10.7 The size and scale of the activity
Paragraph 77 of TR 97/11 provides that the larger the scale of the activity, the more likely it will be that the taxpayer is carrying on a business. However, the size or scale of the activity is not a determinative test, and a person may carry on a business in a small way. However, if the scale of the activities result in more than is required for one's domestic needs combined with an intention to profit from the activities, or a reasonable expectation of doing so, a business may be carried on despite the scale.
Referring to Mason J's judgment in Whitfords Beach, it is evident that a project's 'massive scale', including the 'laying out and construction of roads, the provision of parklands, services and other improvements,' can be so significant that in Whitfords Beach, Mason J found it 'impossible' it say that the disposal of land was a mere realisation of that asset.
In the present case, the taxpayer and the developer will subdivide the land into thousands of lots in various stages.

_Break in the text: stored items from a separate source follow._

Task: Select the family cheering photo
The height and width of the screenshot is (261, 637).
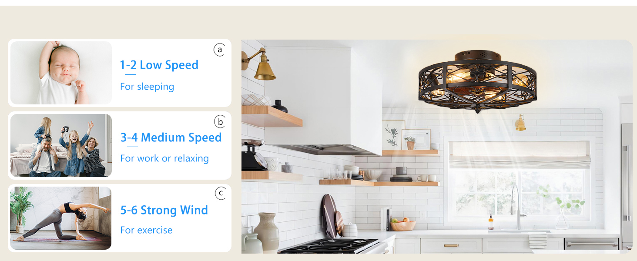Action: pos(61,145)
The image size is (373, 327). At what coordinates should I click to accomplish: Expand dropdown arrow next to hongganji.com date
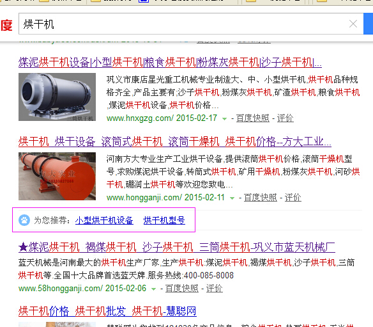(x=232, y=198)
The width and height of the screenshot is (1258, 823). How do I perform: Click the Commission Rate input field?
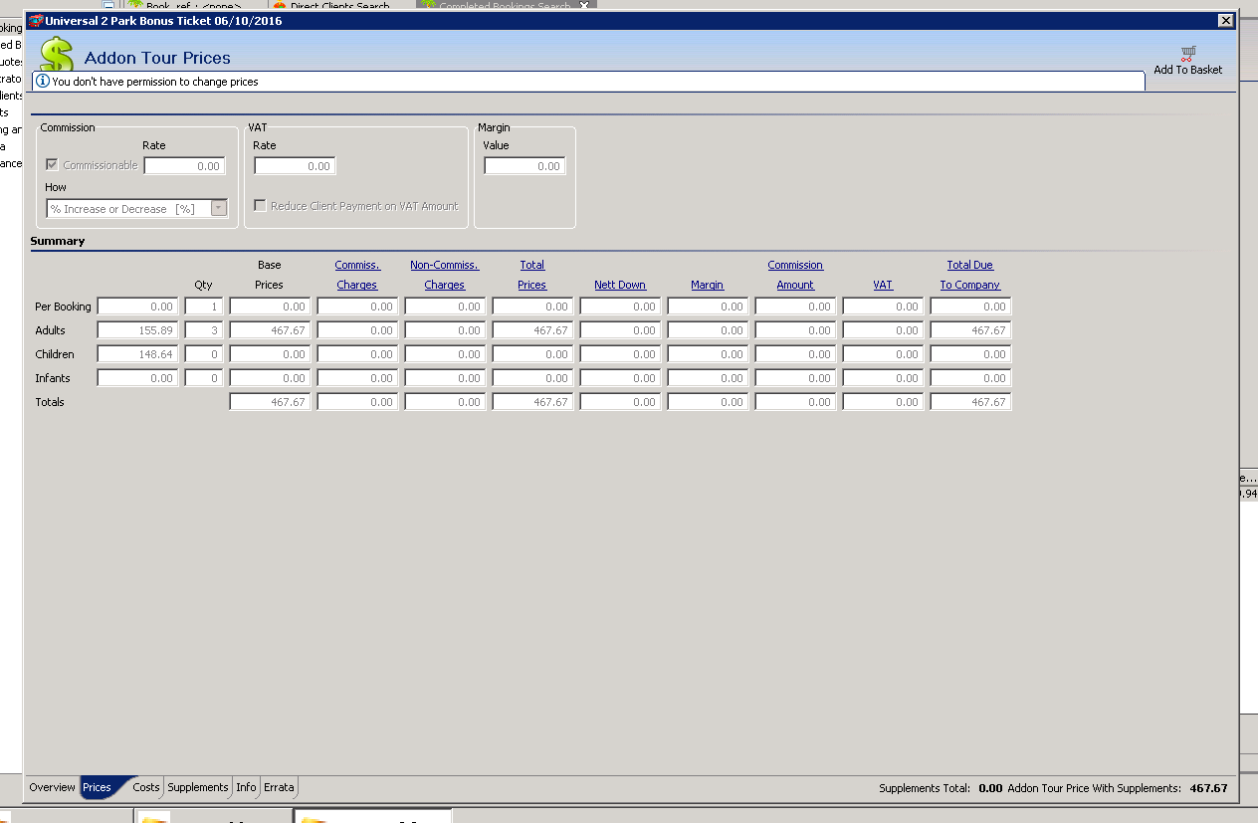[x=184, y=166]
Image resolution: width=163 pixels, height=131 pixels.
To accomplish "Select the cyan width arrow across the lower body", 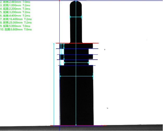I will click(77, 76).
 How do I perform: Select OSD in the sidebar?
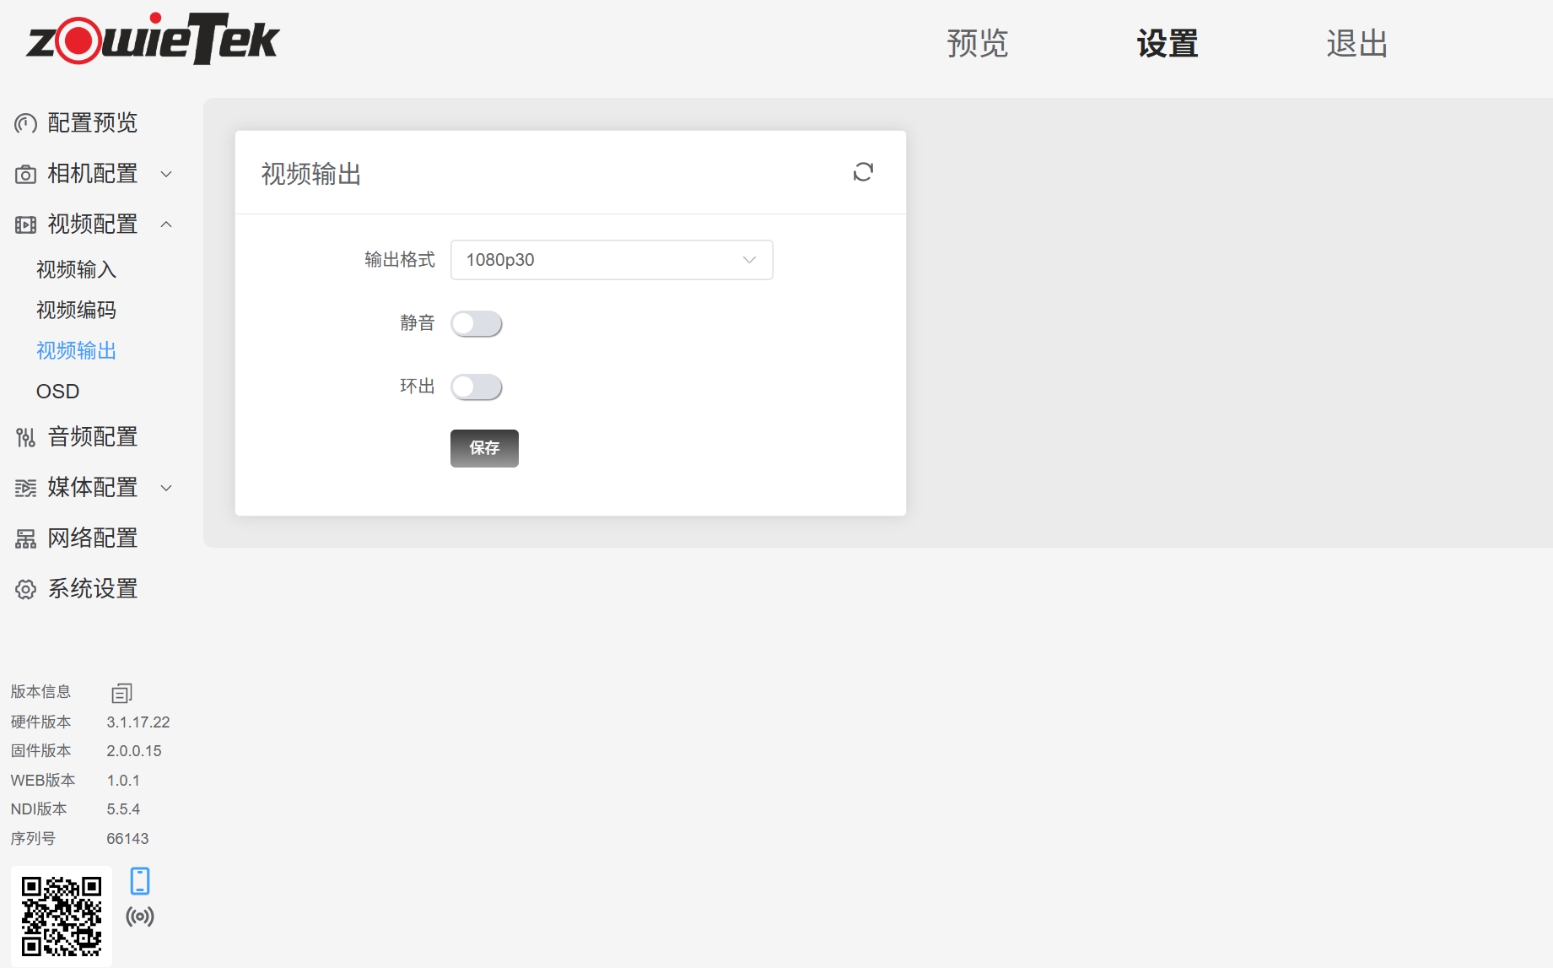(x=57, y=392)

The development of the land will include major infrastructure works, such as:
· development and installation of water, stormwater and wastewater infrastructure
· sewerage works and connection
· laying of roads and pathways, including a pedestrian and bicycle network
· excavation of land for drainage
· laying of electricity and telecommunications cables and associated infrastructure
· development of parkland and playgrounds.

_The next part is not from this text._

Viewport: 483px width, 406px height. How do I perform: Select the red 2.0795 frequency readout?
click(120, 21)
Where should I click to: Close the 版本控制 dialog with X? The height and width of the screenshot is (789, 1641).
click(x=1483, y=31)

The development of the land will also include its transformation from farmland into a residential suburb, inclusive of premises that may be set aside for a residential care facility or a shop.
The development footprint on the property is significant, comprising over 60% of the taxpayer's sizeable property.
The taxpayer will continue to carry on the farming business on the remaining land, but this will be conducted on a smaller scale and transition to a modified form of farming, which requires less space and resources.
It is considered that the scale of the activities and the improvements to the property go beyond merely realising the asset in the most enterprising way. While the taxpayer continues to carry on the farming business on the remaining portion of the property surrounding the taxpayer's home, it is considered that there was a change of purpose in relation to the use of the property being disposed of. The size and scale of the development is a positive indicator of carrying on a business of land development.
10.8 The activity's characterisation as a hobby or a form of recreation
It is considered that the taxpayer's activities are not a hobby or a form of recreation and this indicator is not applicable in the present case.
11. Conclusion
Having considered all of the above factors, the taxpayer's activities go beyond those required for the mere realisation of the property.
Accordingly, the income will be assessable ordinary income under section 6-5 of the ITAA 1997.
Question 2
Summary
Yes, the profit is ordinary income under section 6-5 of the ITAA 1997.
Detailed reasoning
We have determined that the taxpayer's sale of the property will not be a 'mere realisation'.
For the reasons provided in the answer to Question 1, the profit made on the disposal will be assessable under section 6-5 of the ITAA 1997.